Thursday, February 8, 2007

Visualize Whirled Peas

Somebody recently asked me what I meant by the power of visualization.

Look at your thumbnail. Do you feel a rush of awe? No?

Well, now watch the video below keeping in mind that this is what goes on in the cells of your thumbnail, and in cedar trees, and brain cells, and babies, and sparrows, etc. etc.
Also consider that Science gave us this perspective. It is a visualization based on scientific data, not merely imagination.

If such a visualization can make you think twice about clipping your thumbnails, or at least help you appreciate their exquisite structure, imagine what it could do for your appreciation of a whole living thing... like a passenger pigeon, a polar bear, or a fellow human being. Imagine the effect of that kind of perspective on world peace (or whirled peas for that matter). So with a certain point of view, science is giving us reasons to respect and cherish each other that transcend the piddly political ones we've dreamt up for not.

This is about intrinsic value writ large. This is about celebrating where we have taken the primordial ooze. This is about seeing beauty where it REALLY is. The video above is an example from the microscopic, others are macroscopic, others still telescopic. Call me crazy, but I call this the omniscopic perspective and it sure works for me.

And I'm not the only one.
Probably all organic beings which have ever lived on this earth have descended from some one primordial form, into which life was first breathed.
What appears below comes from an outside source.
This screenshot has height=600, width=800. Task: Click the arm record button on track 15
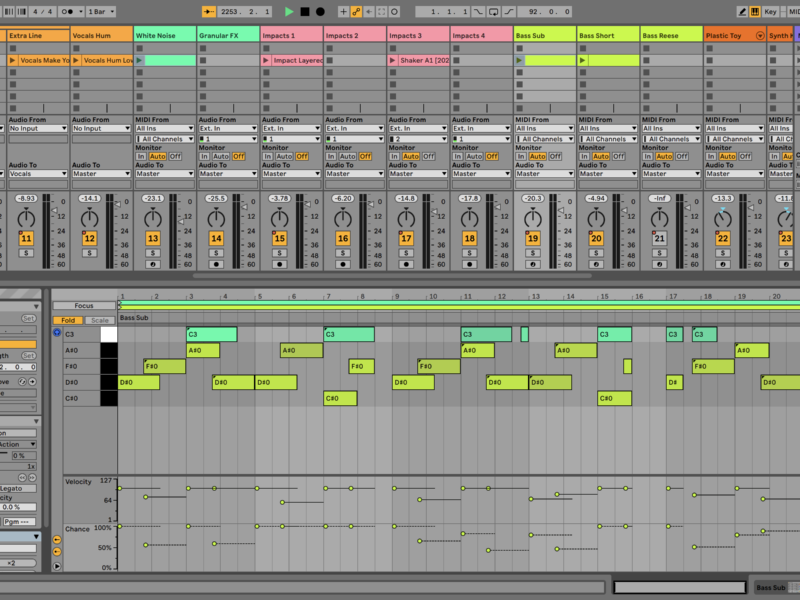coord(279,265)
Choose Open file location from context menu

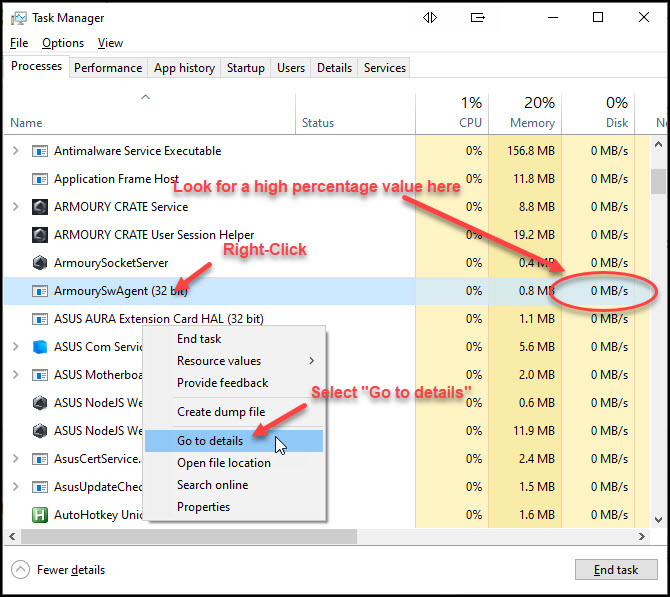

There is grandeur in this view of life that, whilst this planet has gone cycling on according to the fixed law of gravity, from so simple a beginning endless forms most beautiful and most wonderful have been, and are being evolved...

...When I view all beings not as special creations, but as the lineal descendants of some few beings which lived long before the first bed of the Cambrian system was deposited, they seem to me to become ennobled.

-- Charles Darwin, The Origin of Species
Now with new science eyes, take another look at your thumbnail, at bacteria, at trees, at frogs, at porcupines, at babies born and unborn, at your neighbor, at your enemy, at yourself.